La Russia attacca Kiev nella notte: 2 morti e 14 feriti
Fonti locali riportano esplosioni avvertite per tutta la notte. Diversi gli incendi e distrutti anche insediamenti pacifici e strutture di servizio. Zelensky chiede una risposta dura.
Nella notte si è verificato un nuovo attacco russo con droni e missili su Kiev, che ha provocato almeno 2 morti e 14 feriti.

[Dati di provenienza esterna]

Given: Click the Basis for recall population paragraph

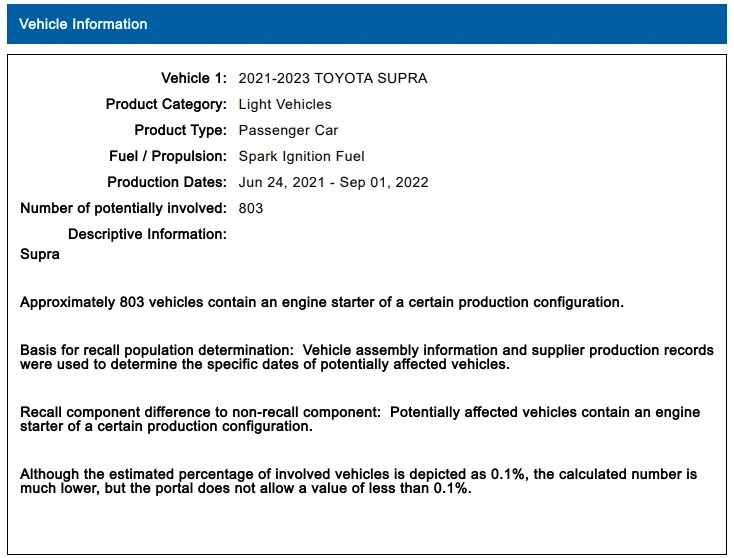Looking at the screenshot, I should [x=367, y=357].
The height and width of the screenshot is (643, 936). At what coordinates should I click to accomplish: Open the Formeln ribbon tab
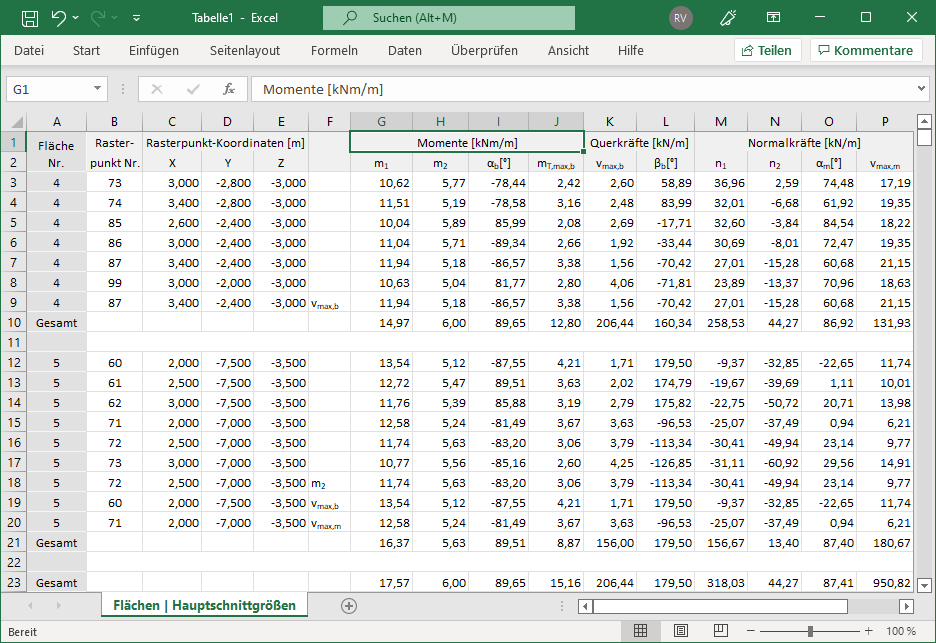[334, 50]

Lo ha annunciato Timur Tkachenko, capo dell’amministrazione della capitale ucraina, su Telegram. Ha inoltre aggiunto: “Oggi parlerò con i partner, in particolare all’interno della coalizione dei volenterosi, di finanziamenti aggiuntivi per la fabbricazione di droni intercettori e la fornitura di sistemi di difesa aerea per l’Ucraina”.
Le testimonianze del raid su Kiev
“Serve una risposta dura ed è ciò che faremo”, ha scritto il presidente Zelensky su X, aggiungendo che il raid su Kiev è “durato quasi dieci ore” e sono stati impiegati “18 missili, anche balistici, e circa 400 droni”. Questo anche contro insediamenti pacifici, ha dichiarato Mykola Kalashnyk, capo dell’amministrazione militare della regione.
Il sindaco Vitali Klitschko ha inoltre riferito che l’attacco russo sta continuando e che “i droni nemici si stanno ancora avvicinando alla città”. Forti esplosioni sono state avvertite durante tutta la notte, riportano alcune testimonianze dirette da Kiev.
Diversi sono stati gli incendi divampati nelle zone di Shevchenkivskyi e Darnytskyi, interessando anche una stazione di servizio. Nel distretto di Podilskyi è stata completamente distrutta una struttura sanitaria.

Notizie da Mosca e Washington
Nel frattempo, Mosca ha annunciato che le difese aeree russe hanno abbattuto 14 droni ucraini. Questi stavano sorvolando tre regioni del Paese (Belgorod, Penza e Kursk), oltre che la Crimea occupata e il Mar Nero.
Parallelamente, attraverso l’agenzia Reuters, gli Stati Uniti hanno dichiarato di aver ripreso le forniture militari per l’Ucraina, consegnando proiettili d’artiglieria e missili per artiglieria mobile a razzo. Kiev sta ricevendo proiettili da 155 mm e missili GMLRS.